Her mother was about to protest, but Balliol checked her. It was the best thing that she could do, Stella would be able to find something for her: was the one woman who could.
When war broke out, she had an organization ready made that she could put at the disposal of war services. During those first weeks of the war, when everyone wanted to do something and nobody knew what, she was the one person who seemed able to direct their enthusiasm into appropriate channels. She was the chairman of innumerable committees. Letter after letter bearing her signature appeared in the daily Press, suggesting the various ways in which women might be useful. The Suffragettes were the first organized group of women since the days of Boadicea. Their organization was a nucleus from which the main body of woman’s war work might be attacked. Punch had a cartoon of Kitchener and Stella Balliol standing side by side; the one was beckoning to the men, the other to the women. Each pointed towards a road that, littered in the middle distance with signs of war, led to a shadowly effulgent group of towers labelled Victory. This cartoon was displayed with great prominence in recruiting offices, and outside village halls. No one recalled that three months earlier Stella had been caricatured by the same hand as a wild-haired, ragged-skirted, pince-nezed fanatic, waving a mallet in one hand and a firebrand in the other, to whom an exasperated woman attired according to the dictates of middle-aged suburbanism pointed the finger of ignorant scorn. The caption ran: “If you knew the harm you were doing to my cause!” Balliol wondered whether Stella derived an ironic entertainment from the comparison. Probably she was unaware of it. She had a job to do and was busy doing it.

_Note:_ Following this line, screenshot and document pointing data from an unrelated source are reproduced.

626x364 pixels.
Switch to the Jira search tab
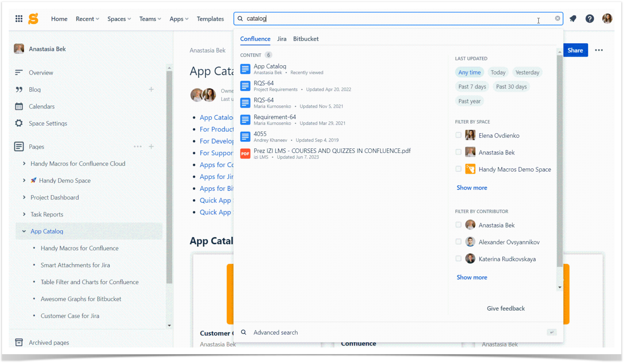click(x=282, y=39)
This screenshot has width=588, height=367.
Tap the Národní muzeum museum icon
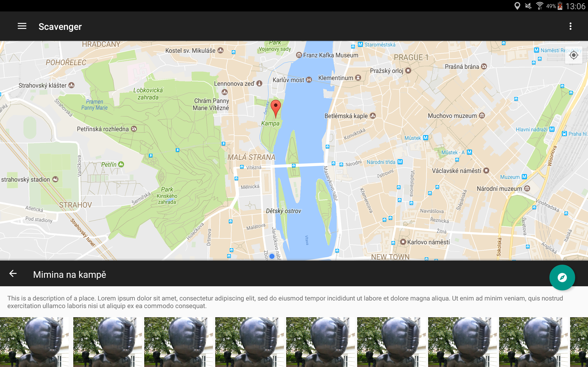coord(527,188)
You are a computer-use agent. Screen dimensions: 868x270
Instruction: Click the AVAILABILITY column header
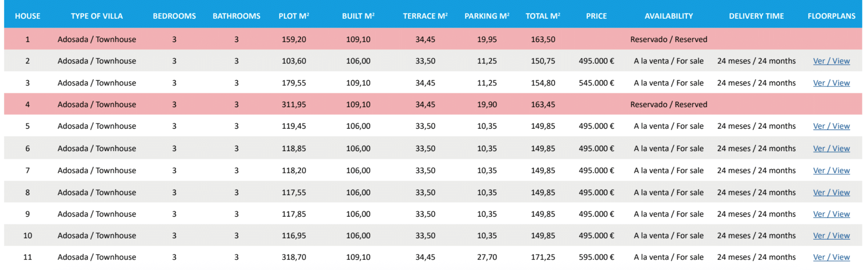[669, 16]
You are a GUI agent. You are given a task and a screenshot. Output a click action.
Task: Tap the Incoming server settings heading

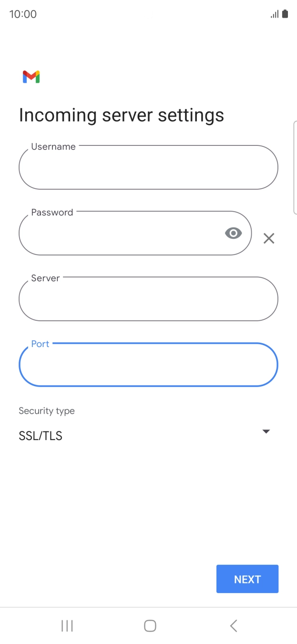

It was the first time that Ruth had visited her aunt’s office in the Temple. In consequence, she did not notice, as Lucy would have
done, one of the first differences that the war had caused. Miss Draft was no longer seated in the front office. During the last two years Stella, remembering the earlier split that had come into the Union, had held herself a little apart from the central organization. She had worked beside rather than with it; suspecting that a time might come when she would value her independence; when she might want to act alone.
She was glad of her independence when the war began. There had been several clearly marked points of view at the first committee meeting. There were those who, in view of the Movement’s close connection with the Independent Labour Party, were in favour both of opposing the war and taking the opportunities that the war provided of attacking a government that would have its hands half tied. Another section was wholly for the war, was resolved to prosecute this war with all its power, to turn the Movement’s paper into an organ for patriotic propaganda, to conduct anti-German and recruiting meetings throughout the country in the same way that they had before conducted suffrage meetings. To both these policies Stella was opposed. To the first for the reason that her whole upbringing had taught her that in time of war there is only one attitude for a patriot: “My country, right or wrong.” The second because she was convinced that such a campaign would sooner or later prove more of a nuisance than a help.

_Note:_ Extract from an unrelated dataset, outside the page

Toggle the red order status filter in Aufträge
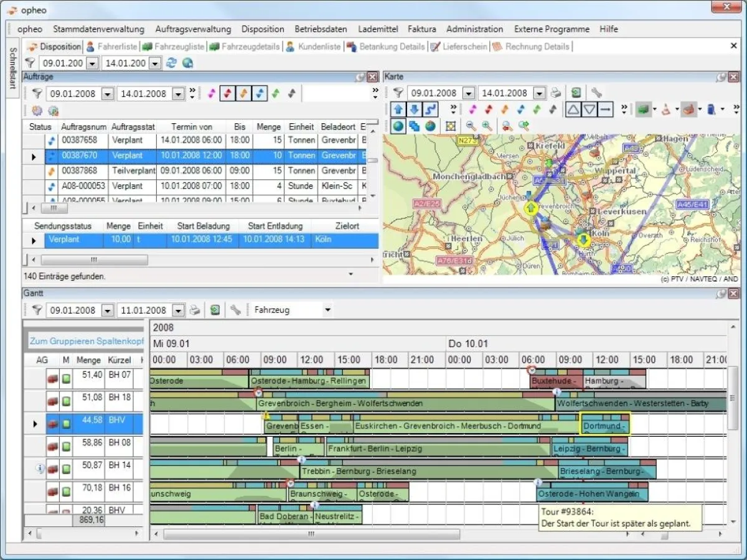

“We must work,” she had asserted, “not independently, but with the government. We must behave as the Conservative politicians are behaving. We must say to them, ‘How can we help you? When? Where?‘ We must show them in what ways we can help them. The war has got to be won. Nothing matters, nothing can matter till it has been won.”

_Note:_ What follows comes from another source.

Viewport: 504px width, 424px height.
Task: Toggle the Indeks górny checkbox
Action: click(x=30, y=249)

That was how she had argued. She had thought it better not to voice the argument, to her very potent, but whose expression at this moment would be misunderstood, that the Suffragettes, by abandoning their struggle now, would find themselves at the end of the war in an unassailable position. They would have proved their loyalty and their capacity. They would be entitled to their reward. The country would be on their side. In times of war bribes were offered to neutral countries to remain neutral; or to exchange their neutrality for an alliance. The vote was the price which the Suffragettes would receive for their alliance. It would not be phrased that way. But that, in fact, was how the bargain stood.